Though Klein sold numerous receipts for Zones of Immaterial Pictorial Sensibility, few exist today. That’s because he encouraged his buyers to burn them—part of a ritual in which buyers asserted themselves as the “definitive owners” of their purchased “zone.” As part of the ritual, Klein would dump half the payment into the Seine while burning the receipt in the presence of witnesses.
Antiques dealer Jacques Kugel was the original owner of the receipt in question and is believed to be one of the few who didn’t burn the evidence of their purchase, reports Artnet’s Taylor Dafoe. The receipt has been shown at major European cultural institutions like London’s Hayward Gallery and Paris’ Centre Pompidou. Former gallery owner Loïc Malle eventually bought the piece, then put it up for auction along with over 100 other items from his private collection.

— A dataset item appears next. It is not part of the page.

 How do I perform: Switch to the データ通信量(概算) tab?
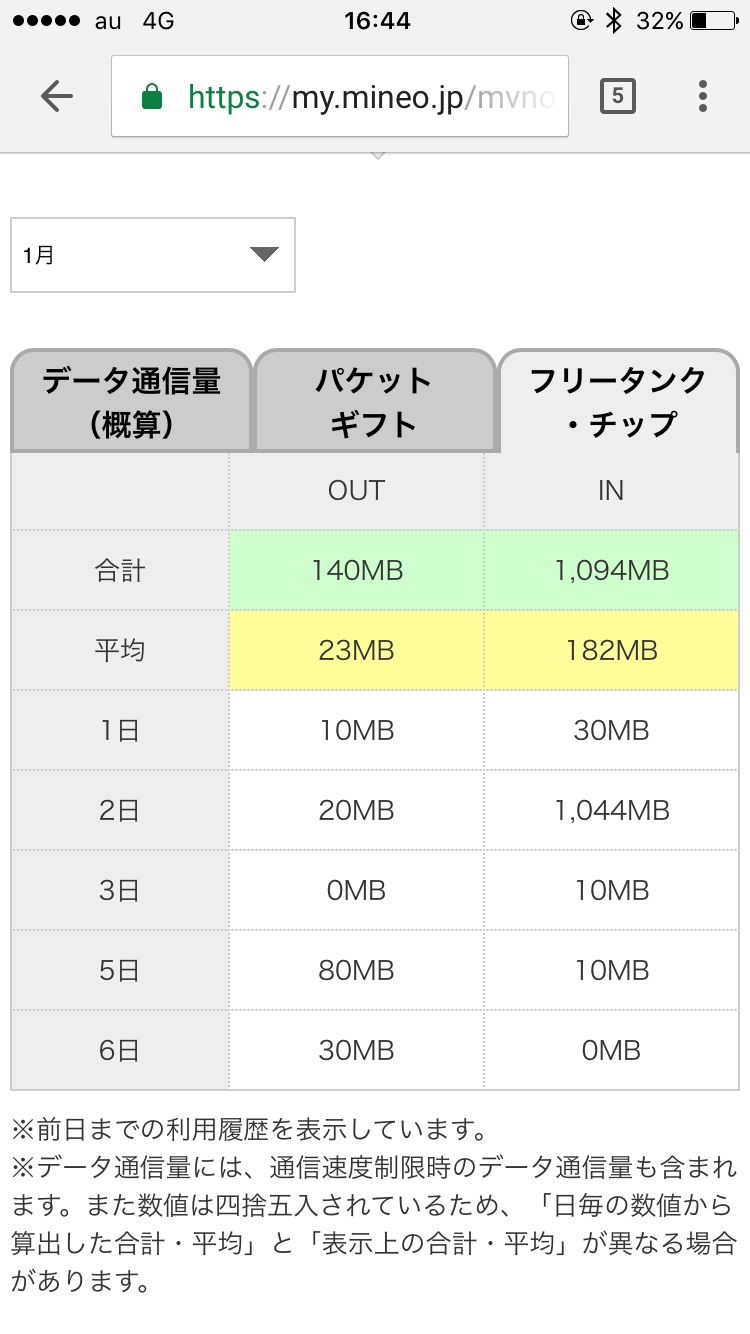click(x=131, y=402)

CNN’s Oscar Holland writes that the receipt, which is less than eight inches wide, was designed to look like a banker’s check. Signed by Klein and dated December 7, 1959, the piece of paper gives the recipient ownership of a Zone de Sensibilité Picturale Immatérielle.
“Some have likened the transfer of a zone of sensitivity and the invention of receipts as an ancestor of the NFT, which itself allows the exchange of immaterial works,” Sotheby’s wrote in its auction catalog. “If we add that Klein kept a register of the successive owners of the ‘zones,’ it is easy to find here another revolutionary concept—the ‘blockchain.’”

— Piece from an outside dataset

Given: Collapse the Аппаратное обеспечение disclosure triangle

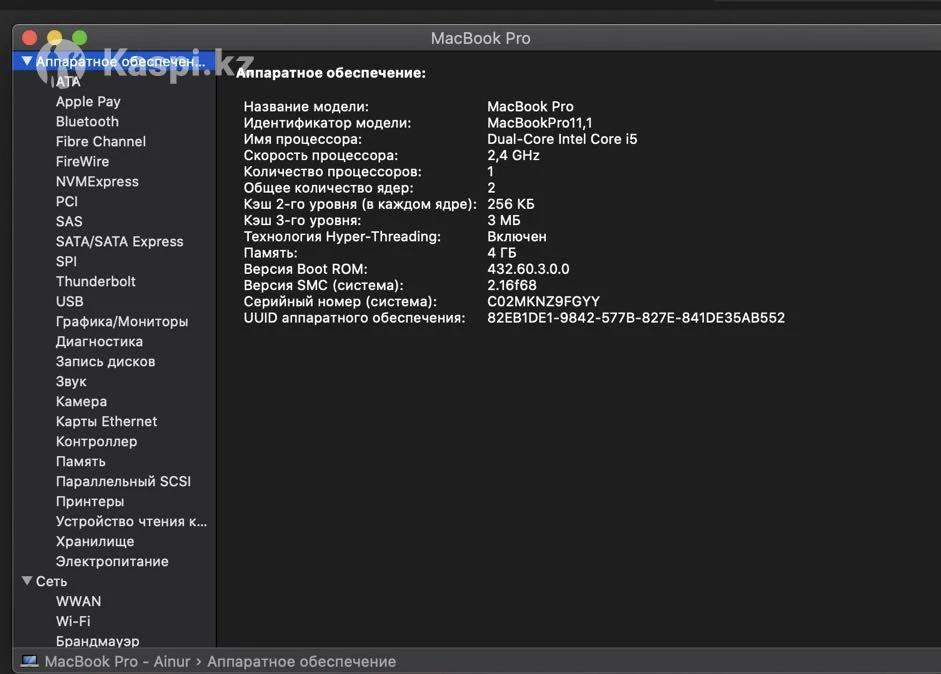Looking at the screenshot, I should point(27,62).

To pay homage to that connection, the auction house accepted—for the first time ever—cryptocurrency payments for the artwork. The sale far surpassed the initial estimated range of $300,000 to $550,000; after fees, the buyer will pay $1.2 million. According to Sotheby’s, the buyer was a “private European collector” and it’s “too early to say” whether they’ll pay in crypto.

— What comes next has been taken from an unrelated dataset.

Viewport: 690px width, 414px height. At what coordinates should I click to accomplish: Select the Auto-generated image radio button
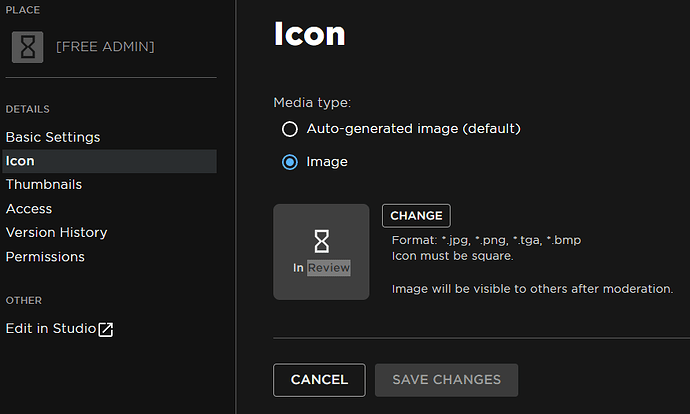click(x=290, y=129)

Klein put the gold that wasn’t thrown into the Seine to good use. He used some for his Monogolds series and enclosed gold leaf from the first four sales in an anonymous reliquary devoted to St. Rita, the patron saint of lost causes. He gave the offering to nuns at an Italian convent devoted to the saint. The nuns kept the work of art anonymous until a 1979 earthquake destroyed the convent’s historic frescoes. When they showed the reliquary, and the gold inside of it, to a painter, he soon identified the work as Klein’s.
Known for his 1960 photograph Leap into the Void, a composite of two separate images that showed the artist falling from a tall wall, Klein pushed the boundaries of viewers’ perceptions of reality in his art. His “zone” receipts were a continuation of an earlier work he called The Void— a white-washed, empty room in a Parisian gallery.
“I wished to create, establish, and present to the public a sensible pictorial state within the confines of a picture gallery,” he said in 1959. “In other words, I sought to create an ambiance, a pictorial climate that is invisible but present.”